▸ **What you are asked to do**
Look through the records below for the line with "Image resolution: width=800". Return that line and each one after it up to and including the line with "Given: Open the topology", exactly.

[Stored data entries]
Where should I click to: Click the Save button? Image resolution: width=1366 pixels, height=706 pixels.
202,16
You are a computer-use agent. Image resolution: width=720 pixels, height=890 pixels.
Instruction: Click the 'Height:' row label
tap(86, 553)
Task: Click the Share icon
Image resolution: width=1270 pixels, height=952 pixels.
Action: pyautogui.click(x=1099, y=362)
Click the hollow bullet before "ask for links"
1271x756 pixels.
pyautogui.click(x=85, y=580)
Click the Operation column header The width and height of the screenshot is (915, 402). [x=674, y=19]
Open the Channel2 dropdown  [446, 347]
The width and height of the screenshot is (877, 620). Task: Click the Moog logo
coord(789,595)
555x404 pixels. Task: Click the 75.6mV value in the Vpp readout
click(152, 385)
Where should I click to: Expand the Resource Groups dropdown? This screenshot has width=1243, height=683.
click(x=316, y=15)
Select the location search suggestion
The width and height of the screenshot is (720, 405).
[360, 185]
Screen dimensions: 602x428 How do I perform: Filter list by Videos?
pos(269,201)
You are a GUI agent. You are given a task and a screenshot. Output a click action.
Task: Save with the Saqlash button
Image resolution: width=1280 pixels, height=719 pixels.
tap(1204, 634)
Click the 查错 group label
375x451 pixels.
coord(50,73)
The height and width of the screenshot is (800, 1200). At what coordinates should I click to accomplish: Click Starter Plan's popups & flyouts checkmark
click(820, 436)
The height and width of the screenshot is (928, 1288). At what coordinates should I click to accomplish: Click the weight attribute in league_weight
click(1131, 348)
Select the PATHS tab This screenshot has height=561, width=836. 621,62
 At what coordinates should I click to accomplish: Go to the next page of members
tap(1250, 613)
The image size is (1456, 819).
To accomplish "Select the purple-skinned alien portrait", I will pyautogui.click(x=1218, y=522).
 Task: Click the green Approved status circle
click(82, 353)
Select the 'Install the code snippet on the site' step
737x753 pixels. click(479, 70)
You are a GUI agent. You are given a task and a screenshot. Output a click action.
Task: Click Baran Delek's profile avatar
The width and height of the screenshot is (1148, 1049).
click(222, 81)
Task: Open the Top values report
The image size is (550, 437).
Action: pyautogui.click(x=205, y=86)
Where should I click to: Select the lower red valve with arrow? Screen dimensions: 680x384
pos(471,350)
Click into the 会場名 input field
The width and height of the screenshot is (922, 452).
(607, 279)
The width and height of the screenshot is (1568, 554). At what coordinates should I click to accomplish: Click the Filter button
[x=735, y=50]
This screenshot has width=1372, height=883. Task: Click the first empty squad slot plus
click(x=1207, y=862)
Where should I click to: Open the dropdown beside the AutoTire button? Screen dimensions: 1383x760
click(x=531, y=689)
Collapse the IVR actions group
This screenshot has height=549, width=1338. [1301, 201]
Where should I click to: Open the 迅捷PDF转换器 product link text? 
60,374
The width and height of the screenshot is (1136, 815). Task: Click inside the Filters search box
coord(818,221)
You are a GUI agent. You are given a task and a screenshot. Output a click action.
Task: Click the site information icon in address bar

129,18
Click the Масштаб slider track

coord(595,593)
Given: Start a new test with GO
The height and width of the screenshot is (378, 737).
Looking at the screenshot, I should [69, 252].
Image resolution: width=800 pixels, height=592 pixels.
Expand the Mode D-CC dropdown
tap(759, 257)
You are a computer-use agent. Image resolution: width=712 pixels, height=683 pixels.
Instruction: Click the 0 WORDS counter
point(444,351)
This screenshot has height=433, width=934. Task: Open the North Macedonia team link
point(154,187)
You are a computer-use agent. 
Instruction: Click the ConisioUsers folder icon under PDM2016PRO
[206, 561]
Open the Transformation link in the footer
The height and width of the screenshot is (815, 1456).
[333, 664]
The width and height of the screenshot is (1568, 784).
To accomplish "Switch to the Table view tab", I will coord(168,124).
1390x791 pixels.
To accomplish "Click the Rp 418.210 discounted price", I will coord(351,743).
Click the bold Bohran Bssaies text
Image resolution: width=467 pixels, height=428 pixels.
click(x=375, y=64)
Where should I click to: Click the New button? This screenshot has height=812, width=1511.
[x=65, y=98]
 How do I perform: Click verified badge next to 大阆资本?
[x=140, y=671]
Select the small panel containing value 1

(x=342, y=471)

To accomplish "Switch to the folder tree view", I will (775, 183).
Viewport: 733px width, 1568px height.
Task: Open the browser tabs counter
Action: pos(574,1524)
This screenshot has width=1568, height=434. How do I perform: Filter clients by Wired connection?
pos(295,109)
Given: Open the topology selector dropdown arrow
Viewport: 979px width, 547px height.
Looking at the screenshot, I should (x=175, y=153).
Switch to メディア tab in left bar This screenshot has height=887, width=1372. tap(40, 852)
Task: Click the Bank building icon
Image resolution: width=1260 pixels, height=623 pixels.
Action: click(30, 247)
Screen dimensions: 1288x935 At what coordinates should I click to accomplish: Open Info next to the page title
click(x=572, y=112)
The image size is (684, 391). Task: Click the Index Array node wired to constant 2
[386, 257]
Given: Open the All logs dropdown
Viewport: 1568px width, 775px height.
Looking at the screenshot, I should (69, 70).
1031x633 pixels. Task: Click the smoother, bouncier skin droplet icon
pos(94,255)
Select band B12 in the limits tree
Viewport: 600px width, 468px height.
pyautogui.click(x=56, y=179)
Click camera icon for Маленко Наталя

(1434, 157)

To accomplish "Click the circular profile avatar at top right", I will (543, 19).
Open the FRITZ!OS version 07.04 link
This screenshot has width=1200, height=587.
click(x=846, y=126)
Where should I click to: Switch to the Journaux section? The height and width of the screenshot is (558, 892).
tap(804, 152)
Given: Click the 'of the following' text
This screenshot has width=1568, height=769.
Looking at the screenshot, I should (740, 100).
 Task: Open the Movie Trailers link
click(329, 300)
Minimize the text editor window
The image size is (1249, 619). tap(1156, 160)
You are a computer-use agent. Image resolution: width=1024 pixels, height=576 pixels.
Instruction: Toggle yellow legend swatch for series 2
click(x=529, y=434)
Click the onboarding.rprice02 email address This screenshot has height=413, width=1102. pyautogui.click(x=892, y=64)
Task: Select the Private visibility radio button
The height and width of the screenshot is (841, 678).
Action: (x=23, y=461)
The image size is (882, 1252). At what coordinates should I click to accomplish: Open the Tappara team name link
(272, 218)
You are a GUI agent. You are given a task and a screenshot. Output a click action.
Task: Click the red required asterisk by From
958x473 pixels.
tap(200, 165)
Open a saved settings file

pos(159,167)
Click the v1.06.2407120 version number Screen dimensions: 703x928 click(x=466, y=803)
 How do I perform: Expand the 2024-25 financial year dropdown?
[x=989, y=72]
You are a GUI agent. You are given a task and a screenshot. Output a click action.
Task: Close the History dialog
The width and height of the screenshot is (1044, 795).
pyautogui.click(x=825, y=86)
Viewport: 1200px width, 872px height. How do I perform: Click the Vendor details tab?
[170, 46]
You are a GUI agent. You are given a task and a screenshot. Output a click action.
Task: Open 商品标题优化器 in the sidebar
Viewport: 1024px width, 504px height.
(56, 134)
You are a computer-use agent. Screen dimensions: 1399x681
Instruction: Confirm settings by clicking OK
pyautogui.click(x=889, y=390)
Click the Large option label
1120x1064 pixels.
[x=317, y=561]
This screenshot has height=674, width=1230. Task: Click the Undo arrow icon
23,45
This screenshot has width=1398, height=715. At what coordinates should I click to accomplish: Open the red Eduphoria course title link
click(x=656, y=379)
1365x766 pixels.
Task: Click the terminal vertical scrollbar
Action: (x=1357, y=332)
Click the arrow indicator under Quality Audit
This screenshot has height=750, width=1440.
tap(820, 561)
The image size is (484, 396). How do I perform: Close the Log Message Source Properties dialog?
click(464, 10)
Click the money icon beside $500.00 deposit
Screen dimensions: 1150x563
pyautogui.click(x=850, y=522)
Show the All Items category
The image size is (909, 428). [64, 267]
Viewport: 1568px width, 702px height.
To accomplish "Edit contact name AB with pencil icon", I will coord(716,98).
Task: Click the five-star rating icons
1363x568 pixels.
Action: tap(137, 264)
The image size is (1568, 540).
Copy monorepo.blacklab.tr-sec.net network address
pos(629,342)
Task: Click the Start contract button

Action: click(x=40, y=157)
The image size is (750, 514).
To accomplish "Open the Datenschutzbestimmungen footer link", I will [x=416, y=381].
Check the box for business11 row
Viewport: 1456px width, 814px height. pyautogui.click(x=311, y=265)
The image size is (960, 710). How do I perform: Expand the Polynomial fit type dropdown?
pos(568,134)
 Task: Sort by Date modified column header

▸ **Task result**
Image resolution: width=800 pixels, height=592 pixels.
Expand the Mode D-CC dropdown
tap(759, 257)
You are a computer-use agent. Image resolution: width=712 pixels, height=683 pixels.
Instruction: Click the 0 WORDS counter
point(444,351)
This screenshot has height=433, width=934. Task: Open the North Macedonia team link
point(154,187)
You are a computer-use agent. 
Instruction: Click the ConisioUsers folder icon under PDM2016PRO
[206, 561]
Open the Transformation link in the footer
The height and width of the screenshot is (815, 1456).
[333, 664]
The width and height of the screenshot is (1568, 784).
To accomplish "Switch to the Table view tab", I will coord(168,124).
1390x791 pixels.
To accomplish "Click the Rp 418.210 discounted price", I will coord(351,743).
Click the bold Bohran Bssaies text
Image resolution: width=467 pixels, height=428 pixels.
click(x=375, y=64)
Where should I click to: Click the New button? This screenshot has height=812, width=1511.
[x=65, y=98]
 How do I perform: Click verified badge next to 大阆资本?
[x=140, y=671]
Select the small panel containing value 1

(x=342, y=471)

To accomplish "Switch to the folder tree view", I will (775, 183).
Viewport: 733px width, 1568px height.
Task: Open the browser tabs counter
Action: pos(574,1524)
This screenshot has width=1568, height=434. How do I perform: Filter clients by Wired connection?
pos(295,109)
Given: Open the topology selector dropdown arrow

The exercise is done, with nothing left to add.